_THE PROBLEM_
Please update the lines from the one holding "Identify the location of partner-mark: dls." through the last line, inclusive, replacing "Image resolution" with "Screenshot size" and leaving everything else unchanged.

(Dataset entries)
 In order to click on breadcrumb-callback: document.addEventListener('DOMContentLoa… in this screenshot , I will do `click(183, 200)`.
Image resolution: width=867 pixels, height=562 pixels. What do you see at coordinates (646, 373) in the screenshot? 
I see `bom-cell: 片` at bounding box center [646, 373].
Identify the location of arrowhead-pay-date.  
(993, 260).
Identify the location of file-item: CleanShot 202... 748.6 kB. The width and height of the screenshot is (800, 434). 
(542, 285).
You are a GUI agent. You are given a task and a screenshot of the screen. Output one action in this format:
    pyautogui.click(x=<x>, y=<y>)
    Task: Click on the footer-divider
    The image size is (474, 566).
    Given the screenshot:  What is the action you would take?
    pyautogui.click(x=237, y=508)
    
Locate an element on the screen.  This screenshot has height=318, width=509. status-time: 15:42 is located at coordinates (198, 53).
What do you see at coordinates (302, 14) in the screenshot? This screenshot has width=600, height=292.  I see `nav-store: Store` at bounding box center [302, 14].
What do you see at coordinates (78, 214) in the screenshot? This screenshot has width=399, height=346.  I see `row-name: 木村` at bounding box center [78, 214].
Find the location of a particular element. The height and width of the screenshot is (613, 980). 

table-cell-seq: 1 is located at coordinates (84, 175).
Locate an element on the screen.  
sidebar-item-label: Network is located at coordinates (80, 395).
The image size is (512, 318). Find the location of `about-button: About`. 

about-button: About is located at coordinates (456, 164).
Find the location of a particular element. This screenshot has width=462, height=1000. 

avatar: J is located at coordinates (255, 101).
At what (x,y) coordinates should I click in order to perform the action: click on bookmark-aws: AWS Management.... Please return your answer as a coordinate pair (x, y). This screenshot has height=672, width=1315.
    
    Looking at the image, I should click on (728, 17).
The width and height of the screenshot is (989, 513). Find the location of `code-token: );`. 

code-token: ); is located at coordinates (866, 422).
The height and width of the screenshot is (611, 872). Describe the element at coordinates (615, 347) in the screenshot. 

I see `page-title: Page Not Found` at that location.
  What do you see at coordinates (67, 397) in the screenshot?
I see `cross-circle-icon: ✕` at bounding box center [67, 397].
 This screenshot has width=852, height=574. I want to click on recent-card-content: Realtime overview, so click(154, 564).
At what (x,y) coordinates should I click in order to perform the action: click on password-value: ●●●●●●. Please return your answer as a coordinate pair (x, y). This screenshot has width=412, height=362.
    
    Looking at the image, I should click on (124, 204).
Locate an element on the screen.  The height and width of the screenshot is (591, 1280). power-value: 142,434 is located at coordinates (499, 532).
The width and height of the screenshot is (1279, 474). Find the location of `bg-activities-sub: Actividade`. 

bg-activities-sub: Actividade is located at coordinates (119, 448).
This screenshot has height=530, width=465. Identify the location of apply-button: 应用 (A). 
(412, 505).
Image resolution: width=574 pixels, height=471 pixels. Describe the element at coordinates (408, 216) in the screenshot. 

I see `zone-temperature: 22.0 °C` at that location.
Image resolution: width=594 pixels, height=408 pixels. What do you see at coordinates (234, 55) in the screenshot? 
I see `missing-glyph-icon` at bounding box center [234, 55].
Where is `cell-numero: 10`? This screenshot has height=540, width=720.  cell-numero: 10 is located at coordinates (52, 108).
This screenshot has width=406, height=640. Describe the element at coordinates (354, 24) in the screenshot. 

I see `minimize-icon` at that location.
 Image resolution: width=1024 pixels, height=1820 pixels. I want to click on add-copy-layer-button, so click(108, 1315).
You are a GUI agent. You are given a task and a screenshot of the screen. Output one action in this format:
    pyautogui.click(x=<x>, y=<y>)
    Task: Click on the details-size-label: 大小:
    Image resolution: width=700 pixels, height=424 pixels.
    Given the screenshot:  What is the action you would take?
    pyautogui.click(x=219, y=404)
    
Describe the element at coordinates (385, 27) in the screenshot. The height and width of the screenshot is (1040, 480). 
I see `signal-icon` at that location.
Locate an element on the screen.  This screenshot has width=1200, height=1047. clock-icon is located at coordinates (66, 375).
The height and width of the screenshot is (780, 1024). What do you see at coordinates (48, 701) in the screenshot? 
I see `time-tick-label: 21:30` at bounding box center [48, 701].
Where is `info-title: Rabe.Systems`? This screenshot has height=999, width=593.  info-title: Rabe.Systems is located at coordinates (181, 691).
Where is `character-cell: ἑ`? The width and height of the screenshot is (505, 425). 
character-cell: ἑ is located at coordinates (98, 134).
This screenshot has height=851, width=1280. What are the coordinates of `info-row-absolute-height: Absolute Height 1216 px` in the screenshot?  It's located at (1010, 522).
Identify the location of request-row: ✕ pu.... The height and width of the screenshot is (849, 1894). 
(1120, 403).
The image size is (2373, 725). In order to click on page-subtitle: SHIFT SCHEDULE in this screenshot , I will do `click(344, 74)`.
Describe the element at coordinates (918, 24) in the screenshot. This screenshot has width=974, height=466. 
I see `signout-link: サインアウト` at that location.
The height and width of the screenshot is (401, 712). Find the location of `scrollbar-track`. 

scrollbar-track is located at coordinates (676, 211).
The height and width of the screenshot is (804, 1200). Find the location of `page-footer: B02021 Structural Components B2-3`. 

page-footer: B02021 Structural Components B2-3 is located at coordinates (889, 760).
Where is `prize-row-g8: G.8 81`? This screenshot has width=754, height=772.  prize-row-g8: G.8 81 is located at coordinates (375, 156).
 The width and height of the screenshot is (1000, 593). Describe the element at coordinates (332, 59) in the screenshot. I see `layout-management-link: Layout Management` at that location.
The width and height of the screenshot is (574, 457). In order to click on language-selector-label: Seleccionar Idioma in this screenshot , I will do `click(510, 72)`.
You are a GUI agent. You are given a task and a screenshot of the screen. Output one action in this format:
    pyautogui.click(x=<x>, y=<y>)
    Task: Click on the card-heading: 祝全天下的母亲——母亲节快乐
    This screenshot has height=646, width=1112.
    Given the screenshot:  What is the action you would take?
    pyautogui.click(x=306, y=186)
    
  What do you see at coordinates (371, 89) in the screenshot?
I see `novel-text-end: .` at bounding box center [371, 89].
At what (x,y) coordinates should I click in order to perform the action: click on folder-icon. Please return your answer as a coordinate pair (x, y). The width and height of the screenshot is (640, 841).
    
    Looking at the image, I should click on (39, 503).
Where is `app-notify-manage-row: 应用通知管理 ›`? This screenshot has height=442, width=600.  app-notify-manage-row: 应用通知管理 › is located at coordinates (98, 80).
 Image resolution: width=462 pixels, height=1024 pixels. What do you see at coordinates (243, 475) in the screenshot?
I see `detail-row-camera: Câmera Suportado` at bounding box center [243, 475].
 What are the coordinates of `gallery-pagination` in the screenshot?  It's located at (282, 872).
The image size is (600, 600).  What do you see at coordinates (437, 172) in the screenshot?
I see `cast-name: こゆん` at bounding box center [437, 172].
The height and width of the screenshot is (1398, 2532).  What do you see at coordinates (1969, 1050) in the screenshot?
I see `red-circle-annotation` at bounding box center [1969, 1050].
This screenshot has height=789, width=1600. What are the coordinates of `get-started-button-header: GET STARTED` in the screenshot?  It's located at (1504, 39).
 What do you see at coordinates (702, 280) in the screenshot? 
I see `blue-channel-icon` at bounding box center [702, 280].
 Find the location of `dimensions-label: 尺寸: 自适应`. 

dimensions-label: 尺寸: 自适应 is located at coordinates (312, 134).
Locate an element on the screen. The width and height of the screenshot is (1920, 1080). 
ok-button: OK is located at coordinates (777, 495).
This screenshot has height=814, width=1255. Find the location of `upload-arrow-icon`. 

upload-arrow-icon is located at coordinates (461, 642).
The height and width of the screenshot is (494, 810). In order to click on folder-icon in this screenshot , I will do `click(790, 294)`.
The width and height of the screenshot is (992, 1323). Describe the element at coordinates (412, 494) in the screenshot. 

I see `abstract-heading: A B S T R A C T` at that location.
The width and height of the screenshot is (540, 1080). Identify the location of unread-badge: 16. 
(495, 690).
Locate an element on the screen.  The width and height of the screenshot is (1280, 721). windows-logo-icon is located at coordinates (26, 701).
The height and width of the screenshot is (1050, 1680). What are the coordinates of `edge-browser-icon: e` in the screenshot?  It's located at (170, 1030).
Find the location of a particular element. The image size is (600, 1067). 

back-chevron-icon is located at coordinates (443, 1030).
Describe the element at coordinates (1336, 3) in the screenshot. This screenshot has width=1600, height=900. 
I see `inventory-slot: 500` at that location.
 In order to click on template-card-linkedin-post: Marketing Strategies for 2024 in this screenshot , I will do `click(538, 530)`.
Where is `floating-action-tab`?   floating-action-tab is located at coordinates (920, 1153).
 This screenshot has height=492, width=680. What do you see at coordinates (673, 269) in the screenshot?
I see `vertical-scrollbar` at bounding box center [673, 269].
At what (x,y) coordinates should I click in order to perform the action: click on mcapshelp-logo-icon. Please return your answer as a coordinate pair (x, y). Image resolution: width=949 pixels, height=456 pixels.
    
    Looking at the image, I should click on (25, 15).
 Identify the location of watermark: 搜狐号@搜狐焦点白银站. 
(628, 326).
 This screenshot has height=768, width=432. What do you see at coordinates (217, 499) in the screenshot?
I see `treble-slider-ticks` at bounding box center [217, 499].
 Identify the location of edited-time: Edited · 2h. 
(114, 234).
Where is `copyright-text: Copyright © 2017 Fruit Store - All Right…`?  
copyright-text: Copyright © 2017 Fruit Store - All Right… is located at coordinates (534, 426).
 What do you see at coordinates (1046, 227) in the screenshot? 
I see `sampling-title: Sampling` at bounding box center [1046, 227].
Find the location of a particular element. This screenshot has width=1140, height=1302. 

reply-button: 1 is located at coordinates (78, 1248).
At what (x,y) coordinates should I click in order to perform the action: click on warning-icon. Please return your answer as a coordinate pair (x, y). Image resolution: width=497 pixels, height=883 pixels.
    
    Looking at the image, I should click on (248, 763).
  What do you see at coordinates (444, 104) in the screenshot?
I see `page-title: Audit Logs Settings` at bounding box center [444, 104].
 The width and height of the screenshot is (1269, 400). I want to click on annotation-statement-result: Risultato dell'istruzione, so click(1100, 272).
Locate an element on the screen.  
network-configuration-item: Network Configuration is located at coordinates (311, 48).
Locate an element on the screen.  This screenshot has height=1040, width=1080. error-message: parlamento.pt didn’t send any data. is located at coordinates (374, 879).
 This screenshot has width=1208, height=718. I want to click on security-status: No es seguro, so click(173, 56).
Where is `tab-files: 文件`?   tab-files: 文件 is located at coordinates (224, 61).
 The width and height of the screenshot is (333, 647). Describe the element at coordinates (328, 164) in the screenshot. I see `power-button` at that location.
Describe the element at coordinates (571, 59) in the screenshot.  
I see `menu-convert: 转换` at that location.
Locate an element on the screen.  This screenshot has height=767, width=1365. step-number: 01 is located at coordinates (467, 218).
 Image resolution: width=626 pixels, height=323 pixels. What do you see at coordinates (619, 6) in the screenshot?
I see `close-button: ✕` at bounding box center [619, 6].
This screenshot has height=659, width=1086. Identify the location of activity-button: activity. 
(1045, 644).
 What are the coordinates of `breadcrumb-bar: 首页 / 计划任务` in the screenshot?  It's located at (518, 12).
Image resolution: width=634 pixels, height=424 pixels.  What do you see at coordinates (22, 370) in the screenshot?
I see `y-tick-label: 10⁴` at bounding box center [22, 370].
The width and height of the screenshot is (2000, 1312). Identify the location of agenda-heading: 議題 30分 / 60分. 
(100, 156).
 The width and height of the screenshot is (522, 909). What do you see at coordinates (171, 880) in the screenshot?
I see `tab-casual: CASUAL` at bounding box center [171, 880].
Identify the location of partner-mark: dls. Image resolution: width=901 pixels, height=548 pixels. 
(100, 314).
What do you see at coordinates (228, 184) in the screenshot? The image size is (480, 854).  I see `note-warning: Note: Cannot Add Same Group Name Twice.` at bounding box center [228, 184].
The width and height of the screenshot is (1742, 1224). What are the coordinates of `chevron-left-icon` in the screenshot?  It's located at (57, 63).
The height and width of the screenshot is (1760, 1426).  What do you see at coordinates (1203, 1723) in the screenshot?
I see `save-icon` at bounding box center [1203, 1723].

_REPLY_
Identify the location of partner-mark: dls. Screenshot size: width=901 pixels, height=548 pixels. 
(100, 314).
What do you see at coordinates (228, 184) in the screenshot? The image size is (480, 854).  I see `note-warning: Note: Cannot Add Same Group Name Twice.` at bounding box center [228, 184].
The width and height of the screenshot is (1742, 1224). What are the coordinates of `chevron-left-icon` in the screenshot?  It's located at (57, 63).
The height and width of the screenshot is (1760, 1426).  What do you see at coordinates (1203, 1723) in the screenshot?
I see `save-icon` at bounding box center [1203, 1723].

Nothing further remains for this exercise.